When you put someone in a managerial position where they need to lead other people, there is a mini culture that is being created for each team. If you did your job right this mini culture is more or less aligned with the overall culture of the company.
For a fast growing company building new teams is necessary. The team lead plays a major role in building the team and setting its mini-culture. Hiring a person for a team-lead position is a huge gamble, since he comes with a different set of values, methodologies and culture from the previous jobs they had.
Also, the fact that a person was a team-lead on a different company does not necessary means he has what it takes to be a team lead at another company with a different culture and methodologies. This is especially true for people who want to change positions and did not previously led a team, but are looking to be one. Since you don't know them you don't know if they are the kind of people you want to lead your teams.

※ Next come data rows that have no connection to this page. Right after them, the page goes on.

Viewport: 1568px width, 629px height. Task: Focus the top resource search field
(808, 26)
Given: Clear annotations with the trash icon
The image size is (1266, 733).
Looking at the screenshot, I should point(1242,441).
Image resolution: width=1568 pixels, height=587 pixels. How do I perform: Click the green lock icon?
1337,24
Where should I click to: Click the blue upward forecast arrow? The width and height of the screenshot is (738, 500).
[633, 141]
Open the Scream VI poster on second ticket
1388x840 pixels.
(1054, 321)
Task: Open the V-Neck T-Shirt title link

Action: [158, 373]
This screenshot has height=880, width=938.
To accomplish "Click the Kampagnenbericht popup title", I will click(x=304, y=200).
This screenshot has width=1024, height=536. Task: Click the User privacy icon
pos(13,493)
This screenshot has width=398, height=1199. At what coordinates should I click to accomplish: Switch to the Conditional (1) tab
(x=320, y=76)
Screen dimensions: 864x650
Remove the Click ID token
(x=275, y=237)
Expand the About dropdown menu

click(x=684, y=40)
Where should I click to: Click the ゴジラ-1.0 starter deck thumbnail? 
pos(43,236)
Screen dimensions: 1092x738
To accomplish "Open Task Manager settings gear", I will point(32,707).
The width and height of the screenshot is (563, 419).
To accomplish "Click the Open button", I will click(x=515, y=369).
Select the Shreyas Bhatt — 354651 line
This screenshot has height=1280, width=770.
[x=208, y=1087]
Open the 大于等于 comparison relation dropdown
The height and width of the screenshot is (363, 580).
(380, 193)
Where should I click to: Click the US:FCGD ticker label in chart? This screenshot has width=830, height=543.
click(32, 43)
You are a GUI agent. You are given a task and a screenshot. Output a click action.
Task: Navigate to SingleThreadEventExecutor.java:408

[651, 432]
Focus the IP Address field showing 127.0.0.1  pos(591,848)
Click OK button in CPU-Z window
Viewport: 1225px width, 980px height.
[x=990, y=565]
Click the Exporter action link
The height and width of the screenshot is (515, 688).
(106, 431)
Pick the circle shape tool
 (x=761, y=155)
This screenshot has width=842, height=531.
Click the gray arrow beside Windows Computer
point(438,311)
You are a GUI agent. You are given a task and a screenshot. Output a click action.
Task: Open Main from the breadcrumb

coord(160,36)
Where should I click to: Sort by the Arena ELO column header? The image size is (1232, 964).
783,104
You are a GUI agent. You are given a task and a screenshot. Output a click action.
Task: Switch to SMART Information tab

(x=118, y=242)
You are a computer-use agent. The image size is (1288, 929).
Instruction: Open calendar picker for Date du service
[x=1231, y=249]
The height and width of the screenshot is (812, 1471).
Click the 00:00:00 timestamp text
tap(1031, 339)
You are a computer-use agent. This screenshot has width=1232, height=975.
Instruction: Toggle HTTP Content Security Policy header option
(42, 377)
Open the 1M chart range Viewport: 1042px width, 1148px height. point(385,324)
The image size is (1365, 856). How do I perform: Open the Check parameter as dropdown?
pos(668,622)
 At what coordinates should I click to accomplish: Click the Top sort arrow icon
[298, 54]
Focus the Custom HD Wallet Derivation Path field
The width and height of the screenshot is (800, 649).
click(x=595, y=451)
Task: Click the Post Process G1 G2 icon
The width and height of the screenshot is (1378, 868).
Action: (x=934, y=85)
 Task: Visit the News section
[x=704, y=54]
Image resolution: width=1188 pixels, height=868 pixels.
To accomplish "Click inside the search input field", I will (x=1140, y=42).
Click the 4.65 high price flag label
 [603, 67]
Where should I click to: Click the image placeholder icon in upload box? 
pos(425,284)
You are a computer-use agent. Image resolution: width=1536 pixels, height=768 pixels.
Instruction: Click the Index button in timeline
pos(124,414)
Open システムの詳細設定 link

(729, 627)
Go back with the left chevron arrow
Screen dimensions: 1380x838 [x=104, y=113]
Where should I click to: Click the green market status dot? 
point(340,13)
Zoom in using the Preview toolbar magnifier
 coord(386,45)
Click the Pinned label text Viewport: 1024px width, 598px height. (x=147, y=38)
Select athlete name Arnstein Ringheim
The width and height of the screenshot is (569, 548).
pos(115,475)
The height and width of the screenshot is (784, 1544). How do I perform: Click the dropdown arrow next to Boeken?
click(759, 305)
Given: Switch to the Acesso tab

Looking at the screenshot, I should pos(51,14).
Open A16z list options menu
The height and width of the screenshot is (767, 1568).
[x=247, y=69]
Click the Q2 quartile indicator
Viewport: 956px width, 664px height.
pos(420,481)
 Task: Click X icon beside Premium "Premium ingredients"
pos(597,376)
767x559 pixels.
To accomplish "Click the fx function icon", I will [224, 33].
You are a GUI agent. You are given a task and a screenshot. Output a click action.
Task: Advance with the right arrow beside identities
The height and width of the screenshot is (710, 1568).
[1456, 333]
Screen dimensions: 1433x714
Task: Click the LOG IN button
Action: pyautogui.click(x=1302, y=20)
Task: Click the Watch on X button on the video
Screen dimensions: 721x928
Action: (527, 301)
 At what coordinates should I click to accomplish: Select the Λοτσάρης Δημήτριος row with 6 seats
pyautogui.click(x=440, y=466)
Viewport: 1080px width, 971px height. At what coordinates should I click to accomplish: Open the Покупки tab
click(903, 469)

So what to do in order to make your new team lead successful at his job? The thing I like to do with people who may be hired as team leads is to tell them straight that we don't promise a team lead position, but they will need to start working as an engineer with a team lead potential, learn the culture, methodologies and best practices for about 6 months where we will have the chance to evaluate if that person is good enough to be a team lead. After a period of time when the need to a new team lead arises we will consider them to be one in case they fit the position.
I also like this method because it promotes people from within the organization and allows people to grow inside the company and not having to leave the company in order to get a promotion. Also by the time a person becomes a team lead he already had a chance to gain the respect of his peers and be more accepted as a team lead.
What do you think?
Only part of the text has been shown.